日本技術士会東北本部

文責 : 東北本部技術士 佐藤

659.レオナルドダビンチの絵

 16世紀はじめルネサンス初期のイタリアに、新しい芸術を生み出そうと活躍した3人の巨匠がいた。ミケランジェロ、ラファエロ、そしてレオナルドダビンチである。他の2人が100点近い作品を残しているのに比べて、レオナルドの場合その作品数はごくわずかである。当時の画家は自らの作品に署名を入れることはなかった。したがって言い伝えや文献や作風だけを頼りにして、本物の未発見作品を探し求めてきた。2年前に新しい発見があった。その作品は4億ドル(450億円)という人類史上最高額で落札された。

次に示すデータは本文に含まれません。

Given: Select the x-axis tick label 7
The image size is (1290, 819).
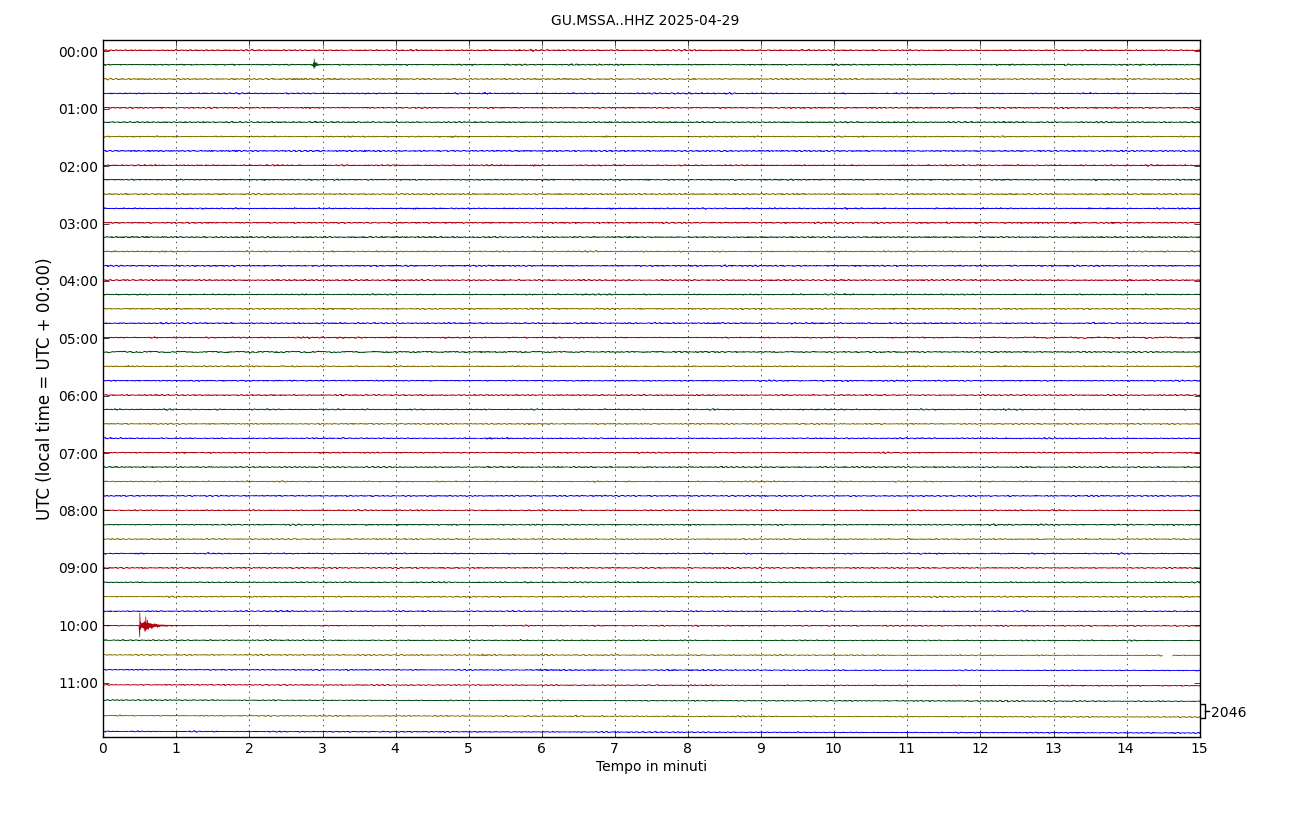Looking at the screenshot, I should [614, 749].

「サルバトールムンディー」これは14番目のレオナルド作品本物であった。レオナルドの最高傑作「モナリザ」、そこでは彼の卓越した絵画技法によって、肌の透明感が表現されている。そして筆の跡は見られない。近年の解析により、絵の具を薄く何層にも塗り重ねることで表現されていることがわかった。レオナルドの作品は、実は膨大な手間と時間をかけて自分だけの技法を磨くための実験だったという見方もある。少なくとも「注文があって早く仕上げてなんぼ」という画家ではなかった。